Feature Engineering for Data Linkage¶
During record linkage, the features in a given dataset are used to provide evidence as to whether two records are a match. Like any predictive model, the quality of a Splink model is dictated by the features provided.
Below are some examples of features that be created from common columns, and how to create more detailed comparisons with them in a Splink model.
Postcodes¶
In this example, we derive latitude and longitude coordinates from a postcode column to create a more nuanced comparison. By doing so, we account for similarity not just in the string of the postcode, but in the geographical location it represents. This could be useful if we believe, for instance, that people move house, but generally stay within the same geographical area.
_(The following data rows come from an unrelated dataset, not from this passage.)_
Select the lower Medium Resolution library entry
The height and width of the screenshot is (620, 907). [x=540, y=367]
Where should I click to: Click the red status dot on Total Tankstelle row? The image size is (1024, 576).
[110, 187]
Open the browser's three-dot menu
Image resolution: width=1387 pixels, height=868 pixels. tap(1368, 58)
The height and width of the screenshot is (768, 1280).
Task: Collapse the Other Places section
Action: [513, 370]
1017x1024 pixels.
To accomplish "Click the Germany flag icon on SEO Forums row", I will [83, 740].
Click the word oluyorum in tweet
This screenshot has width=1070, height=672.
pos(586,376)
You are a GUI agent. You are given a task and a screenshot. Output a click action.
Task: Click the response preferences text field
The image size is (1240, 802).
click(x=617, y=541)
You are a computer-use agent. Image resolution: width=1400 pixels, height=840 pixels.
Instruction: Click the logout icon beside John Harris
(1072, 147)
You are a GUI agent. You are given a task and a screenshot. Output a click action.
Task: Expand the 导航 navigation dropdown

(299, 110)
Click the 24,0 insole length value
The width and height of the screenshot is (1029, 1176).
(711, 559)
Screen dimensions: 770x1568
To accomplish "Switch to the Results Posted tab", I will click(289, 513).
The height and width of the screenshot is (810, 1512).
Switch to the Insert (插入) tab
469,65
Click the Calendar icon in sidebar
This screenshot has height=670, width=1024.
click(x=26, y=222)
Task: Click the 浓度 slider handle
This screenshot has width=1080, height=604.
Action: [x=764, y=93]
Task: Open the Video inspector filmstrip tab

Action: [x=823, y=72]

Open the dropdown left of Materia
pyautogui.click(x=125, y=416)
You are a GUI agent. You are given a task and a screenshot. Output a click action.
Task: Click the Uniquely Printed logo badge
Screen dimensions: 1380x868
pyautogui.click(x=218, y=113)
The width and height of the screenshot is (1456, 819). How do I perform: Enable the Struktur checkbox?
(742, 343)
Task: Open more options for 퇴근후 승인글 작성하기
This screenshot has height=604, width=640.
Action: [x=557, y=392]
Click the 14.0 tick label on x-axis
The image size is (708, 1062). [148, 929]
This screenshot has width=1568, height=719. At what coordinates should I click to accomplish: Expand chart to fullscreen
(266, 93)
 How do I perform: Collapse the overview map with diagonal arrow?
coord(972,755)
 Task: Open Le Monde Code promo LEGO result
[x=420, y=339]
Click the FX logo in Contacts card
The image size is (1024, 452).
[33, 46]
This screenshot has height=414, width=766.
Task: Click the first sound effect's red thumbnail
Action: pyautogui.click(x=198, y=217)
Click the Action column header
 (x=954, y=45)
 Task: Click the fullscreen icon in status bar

We start with a comparison that uses the postcode's components, For example, UK postcodes can be broken down into the following substrings:
See image source for more details.
The pre-built postcode comparison generates a comparison with levels for an exact match on full postcode, sector, district and area in turn.
Code examples to use the comparison template:
import splink.comparison_library as cl
pc_comparison = ctl.PostcodeComparison("postcode").get_comparison("duckdb")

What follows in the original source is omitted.